I am currently reading a paper about Negative Sampling in Knowledge Graphs, and ran into the objective function of KG Representation Learning. There are 2 nodes $u, v$ which composes a triple. And there are negative samples of $u$ given $v$, denoted as $\bar{u}$. We optimize the objective function by maximizing the similarity of positive samples(left side of +) & minimizing the similarity of negative samples(right side of +).
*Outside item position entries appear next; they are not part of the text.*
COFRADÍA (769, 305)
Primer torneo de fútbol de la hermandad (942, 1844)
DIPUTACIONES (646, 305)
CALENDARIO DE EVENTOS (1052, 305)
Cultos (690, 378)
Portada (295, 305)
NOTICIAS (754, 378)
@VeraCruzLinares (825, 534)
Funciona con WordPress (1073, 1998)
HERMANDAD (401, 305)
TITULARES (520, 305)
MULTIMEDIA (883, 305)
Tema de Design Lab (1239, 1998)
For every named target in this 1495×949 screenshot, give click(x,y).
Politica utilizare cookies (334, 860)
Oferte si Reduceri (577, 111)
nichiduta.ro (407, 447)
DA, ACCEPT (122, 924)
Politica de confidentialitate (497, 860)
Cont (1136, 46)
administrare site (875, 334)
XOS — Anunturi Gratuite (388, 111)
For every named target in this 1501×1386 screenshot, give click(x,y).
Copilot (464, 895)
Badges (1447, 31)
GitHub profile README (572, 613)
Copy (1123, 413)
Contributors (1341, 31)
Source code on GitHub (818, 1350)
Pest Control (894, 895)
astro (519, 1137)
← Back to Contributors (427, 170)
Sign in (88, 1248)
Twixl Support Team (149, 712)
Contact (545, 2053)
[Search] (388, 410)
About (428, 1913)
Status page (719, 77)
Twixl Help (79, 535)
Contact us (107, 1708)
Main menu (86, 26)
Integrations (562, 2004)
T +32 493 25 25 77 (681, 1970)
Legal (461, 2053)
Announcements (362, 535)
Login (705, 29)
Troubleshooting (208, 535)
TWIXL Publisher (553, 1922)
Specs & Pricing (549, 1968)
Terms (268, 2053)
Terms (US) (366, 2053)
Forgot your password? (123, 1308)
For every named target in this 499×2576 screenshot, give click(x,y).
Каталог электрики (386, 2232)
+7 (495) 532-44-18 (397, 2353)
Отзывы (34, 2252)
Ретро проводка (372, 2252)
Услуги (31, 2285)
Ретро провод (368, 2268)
What I don't understand is how the 2nd line of the equation below becomes the 3rd line of the equation.
$$ \begin{align} J^{(v)}&=\mathbb{E}_{u \sim P_{d}(u|v)}~log~\sigma({\bf{u}}^{\top}{\bf{v}})+ \mathbb{E}_{\bar{u} \sim P_{d}(\bar{u}|v)}~log~\sigma({-\bf{\bar{u}}}^{\top}{\bf{v}})\\ &=\sum\limits_{u}P_{d}(u|v)~log~\sigma({\bf{u}}^{\top}{\bf{v}})+k\sum\limits_{\bar{u}}P_{n}(\bar{u}|v)~log~\sigma{({-\bf{\bar{u}}}^{\top}{\bf{v}})}\\ &=\sum\limits_{u}[P_{d}(u|v)~log~\sigma({\bf{u}}^{\top}{\bf{v}})+kP_{n}(u|v)~log~\sigma{({-\bf{u}}^{\top}{\bf{v}})}]\\ &=\sum\limits_{u}[P_{d}(u|v)~log~\sigma({\bf{u}}^{\top}{\bf{v}})+kP_{n}(u|v)~log~(1 - \sigma{({\bf{u}}^{\top}{\bf{v}})})]\\ \end{align} $$
From what I understand, the negative distribution $P_{n}(\bar{u}|v)$ is defined among the negative sample set, which won't contain the positive sample $u$. And even if it does, the value of $P_{n}(\bar{u}|v)$ and $P_{n}(u|v)$ won't be the same.